Do Microsurgical Outcomes Differ Based on Which Specialty Does the Operation? An Analysis of 6,617 Cases from the National Surgical Quality Improvement Program
Jacques X. Zhang, MD, Melissa Wan, BSc, Yichuan Ding, PhD, Yiwen Jin, BSc, Mahesh Nagarajan, MSc, MA, PhD, Marija Bucevska, MD, Douglas J. Courtemanche, MD MS FRCSC, Jugpal Arneja, MD, FRCSC.
University of British Columbia, Vancouver, BC, Canada.
Since plastic surgeons don't "own" a specific anatomical region, increasingly, surgical specialties have assumed procedures historically performed by us. Decreased case volume is postulated to be associated with higher complication rates. Herein we investigate if case volume and surgical specialty has an impact on microsurgical outcomes, specifically SSI, reoperation, and readmission.
The 2005- 2015 NSQIP participant use file was queried by CPT code and stratified by surgical specialty. Multivariate logistic regression was used to compare outcomes between surgical specialties. A subgroup analysis was performed for breast and head/neck microsurgical reconstruction.

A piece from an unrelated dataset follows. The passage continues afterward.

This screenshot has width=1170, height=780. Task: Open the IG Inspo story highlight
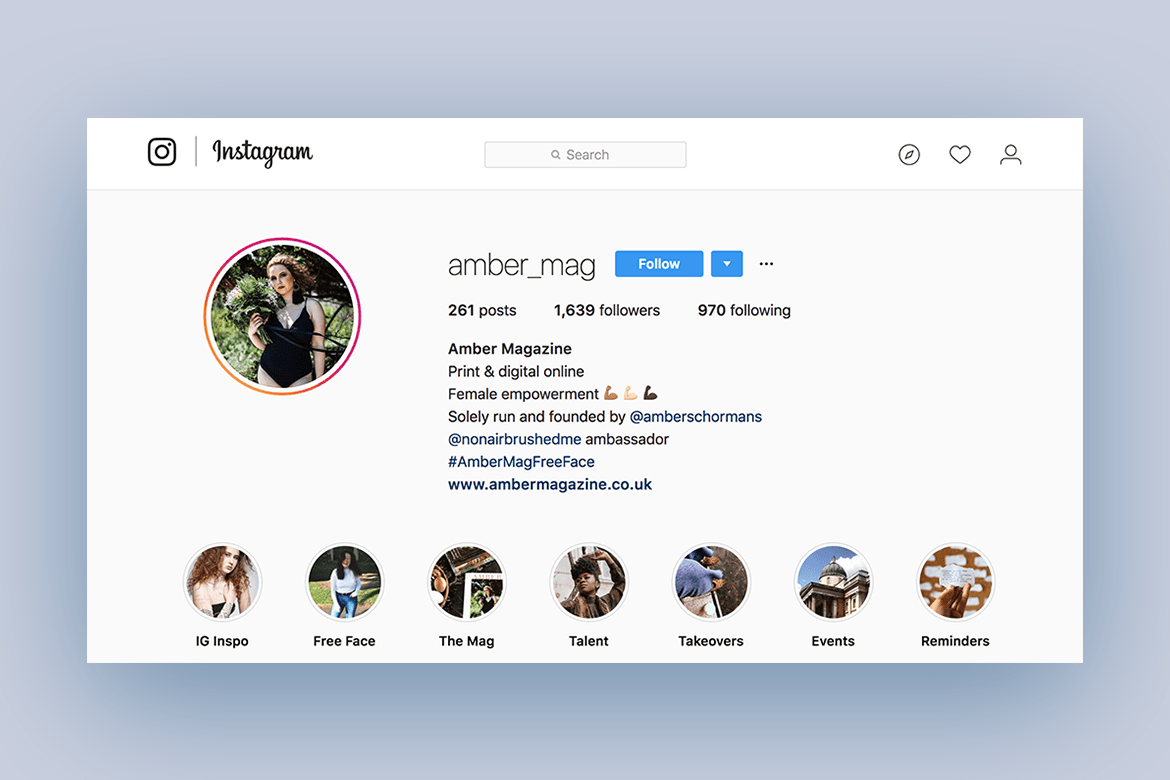(222, 581)
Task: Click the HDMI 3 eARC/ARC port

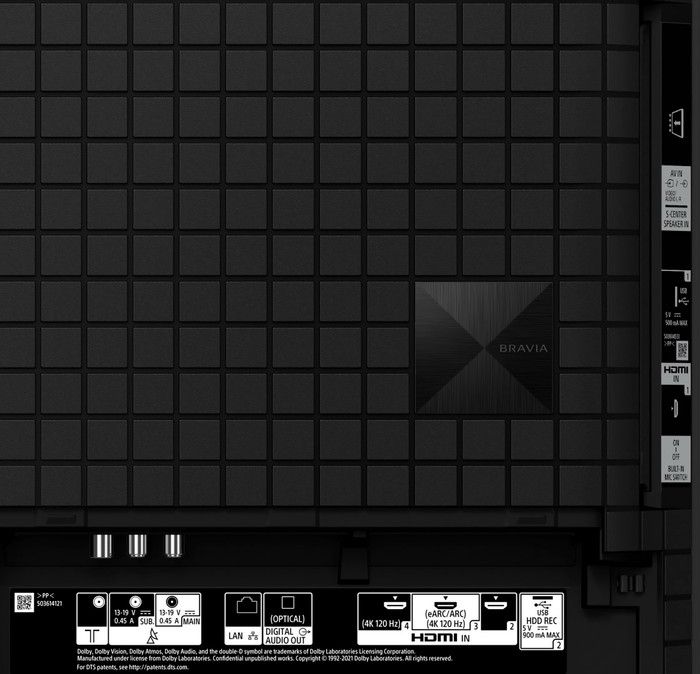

NSQIP captured a total of 6,617 microsurgical cases. Of the 4,313 breast reconstructions, 4,127 and 186 were performed by plastic and general surgeons, respectively. Reoperation rates were higher in general surgery (17.7% vs 12.9%, p < 0.001), with a 41.4% higher odds ratio than plastic surgery. Out of the 1,183 head and neck reconstructions, 285 and 898 were performed by plastic surgeons and otolaryngologists, respectively. Reoperation rates were higher in plastic surgery (22.5% vs. 18.9%, p < 0.001), with a 42.7% higher odds ratio than otolaryngology. Reoperation rates decrease with volume of surgeries performed. SSI and re-admission rates between differing specialties were not significantly different.
We demonstrate a specialty-specific correlation between lower volumes and increased complications; once another surgical specialty is adequately trained and amasses enough volume, outcomes can be equivalent if not superior. Plastic surgery is a specialty at risk; we need to protect case breadth and volumes to maintain skills and optimize outcomes.